Researchers at Chonnam National University in South Korea recently introduced new monolithic perovskite hybrid tandem solar cells based on all-inorganic halide perovskites. These solar cells, introduced in a paper in Energy & Environmental Science, have achieved promising efficiencies of 23%.
“Single junction solar cell designs have some limitations, such as thermalization loss and transmission loss,” Dr. Sawanta S. Mali, first author of the paper, told Tech Xplore. “To resolve these losses, we need to fabricate tandem solar cells, in which two absorbers like wide bandgap (WBG) and narrow bandgap (NBG) materials are stacked together with the help of suitable interconnecting layer (ICL).”
Previously introduced solar cell designs based on WBG materials achieved highly promising efficiencies. However, these cells are typically based on organic-inorganic hybrid perovskites, which are not thermally stable and thus compromise their overall performance.
Many of these solar cells are also fabricated using complex processes that would be hard to replicate on a large scale. These include, for instance, intricate sputtering and atomic layer deposition (ALD) techniques, which can be both difficult to implement and energy-consuming.
“In the case of NBG materials, many researchers previously used Pb-Sn-based NBG, which are suffering from serious degradation issues, such as Sn2+ to Sn4+ formation,” Sawanta said.
“To avoid these issues, we developed all-inorganic perovskite-based WBG deposited in ambient conditions using our previously developed hot-air method and polymer bulk heterojunction (BHJ)-based NBG for fabrication of this monolithic two terminal ‘n-i-p’ hybrid tandem solar cells (2T-HTSCs).
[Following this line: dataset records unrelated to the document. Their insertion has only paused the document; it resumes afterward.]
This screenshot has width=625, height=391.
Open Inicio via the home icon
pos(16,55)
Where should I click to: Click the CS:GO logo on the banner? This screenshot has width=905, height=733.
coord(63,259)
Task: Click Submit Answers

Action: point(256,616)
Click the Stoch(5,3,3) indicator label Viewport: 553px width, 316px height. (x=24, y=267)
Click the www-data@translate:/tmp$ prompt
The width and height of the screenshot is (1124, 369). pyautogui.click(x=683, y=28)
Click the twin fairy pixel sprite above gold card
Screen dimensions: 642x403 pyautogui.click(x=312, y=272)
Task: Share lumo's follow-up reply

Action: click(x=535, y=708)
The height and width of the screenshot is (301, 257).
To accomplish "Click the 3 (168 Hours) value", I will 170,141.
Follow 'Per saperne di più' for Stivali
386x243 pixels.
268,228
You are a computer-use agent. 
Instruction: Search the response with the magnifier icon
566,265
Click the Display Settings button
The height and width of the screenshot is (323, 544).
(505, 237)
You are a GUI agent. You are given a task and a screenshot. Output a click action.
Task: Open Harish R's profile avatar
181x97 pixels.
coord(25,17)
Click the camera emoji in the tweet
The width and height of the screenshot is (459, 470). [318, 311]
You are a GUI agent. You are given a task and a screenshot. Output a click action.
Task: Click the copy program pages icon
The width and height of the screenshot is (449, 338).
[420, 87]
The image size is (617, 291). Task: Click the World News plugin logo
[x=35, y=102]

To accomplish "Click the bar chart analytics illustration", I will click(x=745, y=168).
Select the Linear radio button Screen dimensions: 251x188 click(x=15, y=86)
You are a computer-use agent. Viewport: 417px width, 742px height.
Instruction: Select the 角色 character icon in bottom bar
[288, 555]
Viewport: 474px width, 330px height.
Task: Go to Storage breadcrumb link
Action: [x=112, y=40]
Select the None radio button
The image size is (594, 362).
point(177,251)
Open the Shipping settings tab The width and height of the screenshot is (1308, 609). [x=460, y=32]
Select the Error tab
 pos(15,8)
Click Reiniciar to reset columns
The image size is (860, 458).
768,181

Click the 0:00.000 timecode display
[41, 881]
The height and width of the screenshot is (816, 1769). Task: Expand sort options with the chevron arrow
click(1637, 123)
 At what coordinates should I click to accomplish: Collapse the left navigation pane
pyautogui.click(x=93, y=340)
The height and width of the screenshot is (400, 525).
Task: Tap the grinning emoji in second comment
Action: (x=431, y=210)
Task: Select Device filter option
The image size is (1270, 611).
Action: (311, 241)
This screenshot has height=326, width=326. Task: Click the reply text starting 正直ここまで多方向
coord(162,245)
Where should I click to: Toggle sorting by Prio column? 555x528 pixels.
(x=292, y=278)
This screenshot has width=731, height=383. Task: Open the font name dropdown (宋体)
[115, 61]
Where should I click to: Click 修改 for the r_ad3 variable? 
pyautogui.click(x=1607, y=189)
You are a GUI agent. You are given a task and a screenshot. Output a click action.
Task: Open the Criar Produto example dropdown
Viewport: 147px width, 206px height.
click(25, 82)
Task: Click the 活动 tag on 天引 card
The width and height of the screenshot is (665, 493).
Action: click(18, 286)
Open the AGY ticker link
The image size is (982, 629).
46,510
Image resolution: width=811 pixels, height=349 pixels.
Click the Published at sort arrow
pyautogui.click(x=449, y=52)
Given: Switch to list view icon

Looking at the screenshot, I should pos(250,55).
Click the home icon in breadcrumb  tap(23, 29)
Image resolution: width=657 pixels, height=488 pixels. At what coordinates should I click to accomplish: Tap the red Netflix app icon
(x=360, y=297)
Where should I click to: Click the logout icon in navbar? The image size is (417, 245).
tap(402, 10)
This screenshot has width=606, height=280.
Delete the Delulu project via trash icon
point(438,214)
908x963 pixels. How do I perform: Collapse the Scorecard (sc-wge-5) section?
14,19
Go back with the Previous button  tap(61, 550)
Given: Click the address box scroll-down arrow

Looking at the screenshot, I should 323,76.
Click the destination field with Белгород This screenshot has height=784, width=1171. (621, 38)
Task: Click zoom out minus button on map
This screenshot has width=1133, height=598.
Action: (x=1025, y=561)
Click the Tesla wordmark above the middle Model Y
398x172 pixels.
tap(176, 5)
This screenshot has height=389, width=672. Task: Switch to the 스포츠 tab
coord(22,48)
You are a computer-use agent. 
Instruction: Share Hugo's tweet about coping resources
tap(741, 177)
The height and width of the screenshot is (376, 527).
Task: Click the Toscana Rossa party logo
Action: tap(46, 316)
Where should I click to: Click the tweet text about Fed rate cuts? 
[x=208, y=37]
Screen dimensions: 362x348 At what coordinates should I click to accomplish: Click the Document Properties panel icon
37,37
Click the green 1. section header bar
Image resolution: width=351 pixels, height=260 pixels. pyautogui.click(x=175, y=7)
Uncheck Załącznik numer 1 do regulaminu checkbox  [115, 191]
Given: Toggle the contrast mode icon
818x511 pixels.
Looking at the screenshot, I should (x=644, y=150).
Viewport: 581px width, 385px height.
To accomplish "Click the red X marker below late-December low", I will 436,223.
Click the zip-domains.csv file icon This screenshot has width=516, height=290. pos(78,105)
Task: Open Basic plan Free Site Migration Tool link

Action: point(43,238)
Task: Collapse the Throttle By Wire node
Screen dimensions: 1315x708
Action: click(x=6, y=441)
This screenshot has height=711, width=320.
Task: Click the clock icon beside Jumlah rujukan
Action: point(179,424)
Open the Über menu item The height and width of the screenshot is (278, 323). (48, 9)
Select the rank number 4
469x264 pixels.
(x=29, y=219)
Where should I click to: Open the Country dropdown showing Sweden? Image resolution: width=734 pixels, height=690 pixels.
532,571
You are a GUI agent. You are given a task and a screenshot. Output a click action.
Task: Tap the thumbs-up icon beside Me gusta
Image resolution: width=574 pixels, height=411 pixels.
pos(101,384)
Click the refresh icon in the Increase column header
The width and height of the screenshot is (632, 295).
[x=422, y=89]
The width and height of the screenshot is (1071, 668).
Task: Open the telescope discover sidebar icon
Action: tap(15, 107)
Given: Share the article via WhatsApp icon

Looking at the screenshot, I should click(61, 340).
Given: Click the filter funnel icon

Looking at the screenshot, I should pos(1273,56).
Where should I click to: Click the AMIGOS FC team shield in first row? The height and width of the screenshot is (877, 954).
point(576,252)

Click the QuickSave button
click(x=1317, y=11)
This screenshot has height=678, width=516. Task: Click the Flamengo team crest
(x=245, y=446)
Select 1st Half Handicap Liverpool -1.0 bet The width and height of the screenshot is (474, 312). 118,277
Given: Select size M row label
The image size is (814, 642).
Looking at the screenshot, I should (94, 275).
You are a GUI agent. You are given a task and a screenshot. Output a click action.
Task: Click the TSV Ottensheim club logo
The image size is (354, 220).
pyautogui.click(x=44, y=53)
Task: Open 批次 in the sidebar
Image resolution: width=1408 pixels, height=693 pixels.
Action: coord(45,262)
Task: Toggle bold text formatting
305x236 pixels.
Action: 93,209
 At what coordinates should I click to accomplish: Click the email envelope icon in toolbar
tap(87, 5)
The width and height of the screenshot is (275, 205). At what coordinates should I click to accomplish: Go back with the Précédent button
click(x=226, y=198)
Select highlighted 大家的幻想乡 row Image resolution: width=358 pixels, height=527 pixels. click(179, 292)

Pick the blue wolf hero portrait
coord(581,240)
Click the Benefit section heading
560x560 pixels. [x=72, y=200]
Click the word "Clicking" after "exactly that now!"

These cells can be fabricated using simple ICLs which are free from complicated sputtering or ALD process.”
The primary objective of the recent work by Sawanta and his study was to realize thermally stable WBG materials that could be processed in ambient conditions and could be integrated into devices with a simple architecture, such as those with a so-called n-i-p configuration. Ultimately, they realized their all-perovskite materials using a hot-air assisted spin coating technique.
When integrated in hybrid tandem solar cells with an n-i-p architecture, these materials were found to lead to encouraging results. The resulting solar cells attained an efficiency of 23.07%, with an open-circuit voltage of 2.110 V, retaining more than 90% of their initial efficiencies for over 600 hours of operation at their maximum power.
“We implemented n-i-p device configuration and ambient air-processed approach which is simple and suitable for commercialization in the future,” Sawanta said. “Since these 2T-HTSCs produce better efficiency than single junction with very high open circuit voltage (>2 V), we are eventually planning to implement these cells in artificial photosynthesis and agri-voltaic applications or Internet of things (IoT).”
In the future, the materials created by Dr. Sawanta S. Mali, Prof. Chang Kook Hong, and colleagues could be integrated in tandem solar cells with other designs, to further assess their potential. In addition, the fabrication approach employed by this team could be used by other teams to create other robust materials for photovoltaic applications.
“As part of our recent study, we only used double junction based tandem solar cells,” Mali added. “In our next studies, we are planning to implement this concept in triple or multijunction tandem solar cells (MJ-TSCs) and their upscaling.”